■ Source
_ _ _
Copyright © 2022- basebox GmbH, all rights reserved.
Licensed to be used in conjunction with basebox, only.

RAGSRV Configuration

Overview

RAGSRV (Retrieval-Augmented Generation Server) provides vector database and document processing capabilities for the basebox AI platform. It handles document ingestion, embedding generation, semantic search, and integrates with language models for RAG-based responses. The service uses PostgreSQL with the pgvector extension for vector storage.

Deployment

RAGSRV is deployed via Helm chart to Kubernetes clusters with an integrated PostgreSQL database managed by CloudNativePG. It requires GPU resources for optimal embedding performance.

Helm Chart Configuration

Basic Settings

Parameter	Default	Description
`replicaCount`	`1`	Number of RAGSRV pod replicas
`image.repository`	`gitea.basebox.health/basebox-distribution/ragsrv`	Container image repository
`image.pullPolicy`	`IfNotPresent`	Image pull policy
`image.tag`	`gpu-latest`	Image tag (GPU-enabled version)
_ _ _
■ Dataset content
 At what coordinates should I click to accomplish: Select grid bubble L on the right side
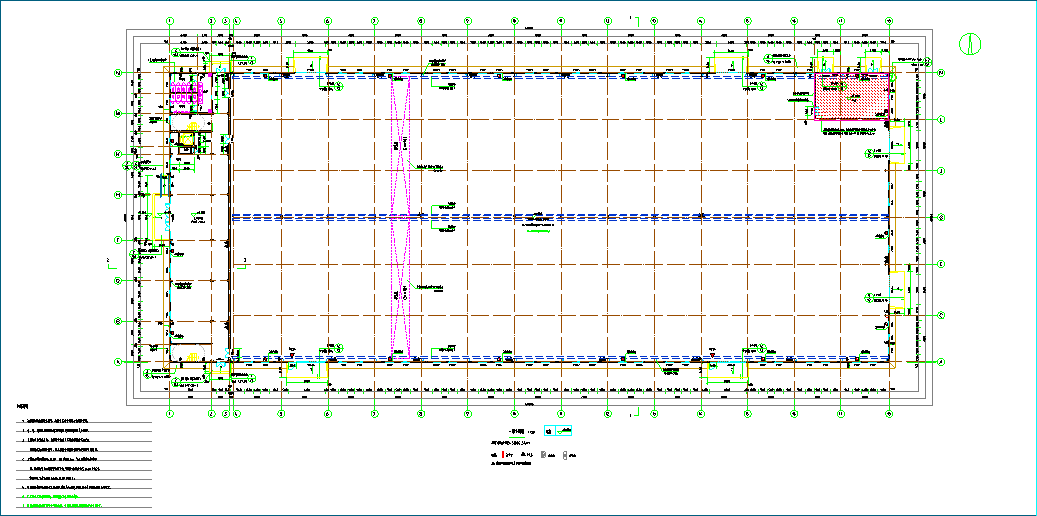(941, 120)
_ _ _
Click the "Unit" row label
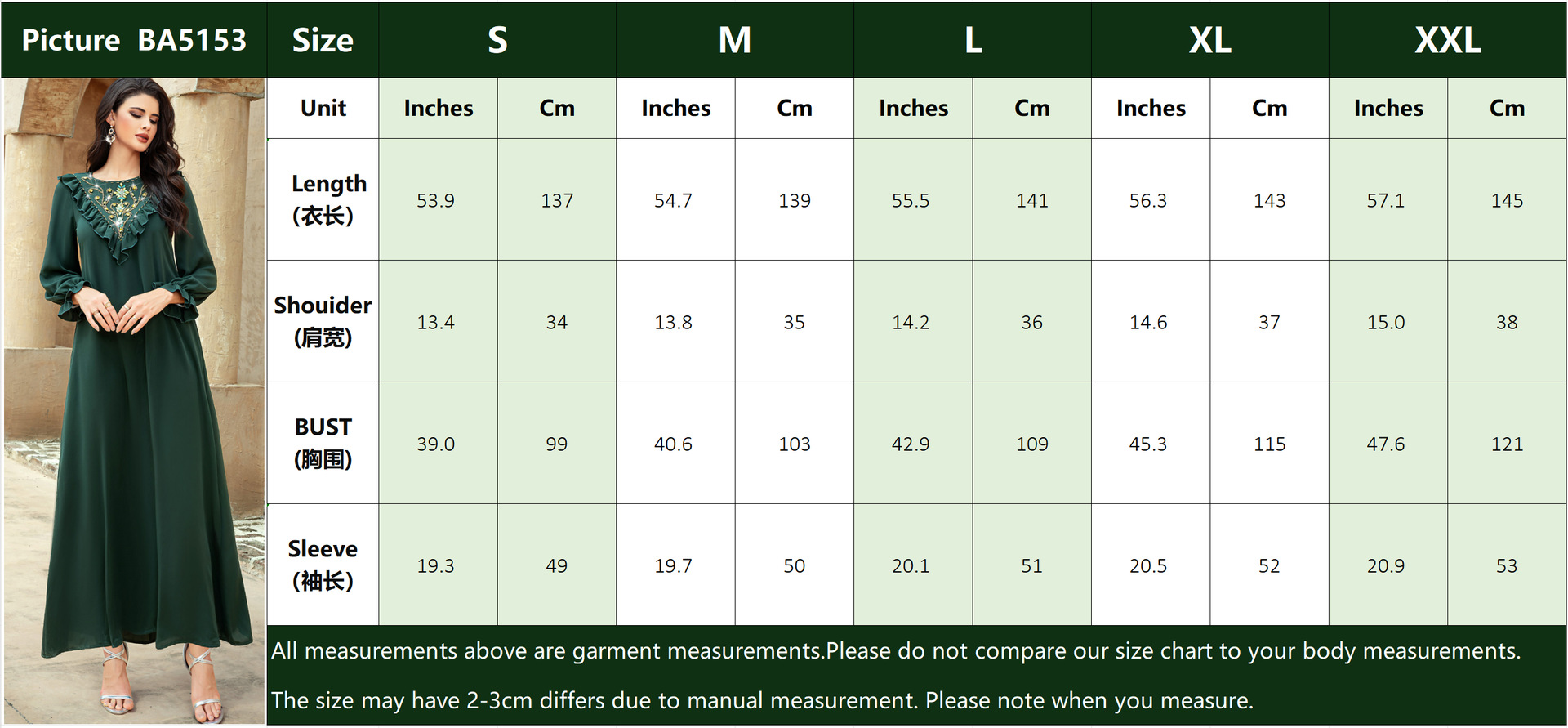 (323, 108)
_ _ _
■ Task details
Reproduce the RAGSRV configuration page word for word, from its copyright line through the last row of the settings table. Work only from the RAGSRV configuration page; the entries are not needed here.

■ Worked solution
Copyright © 2022- basebox GmbH, all rights reserved.
Licensed to be used in conjunction with basebox, only.

RAGSRV Configuration

Overview

RAGSRV (Retrieval-Augmented Generation Server) provides vector database and document processing capabilities for the basebox AI platform. It handles document ingestion, embedding generation, semantic search, and integrates with language models for RAG-based responses. The service uses PostgreSQL with the pgvector extension for vector storage.

Deployment

RAGSRV is deployed via Helm chart to Kubernetes clusters with an integrated PostgreSQL database managed by CloudNativePG. It requires GPU resources for optimal embedding performance.

Helm Chart Configuration

Basic Settings

Parameter	Default	Description
`replicaCount`	`1`	Number of RAGSRV pod replicas
`image.repository`	`gitea.basebox.health/basebox-distribution/ragsrv`	Container image repository
`image.pullPolicy`	`IfNotPresent`	Image pull policy
`image.tag`	`gpu-latest`	Image tag (GPU-enabled version)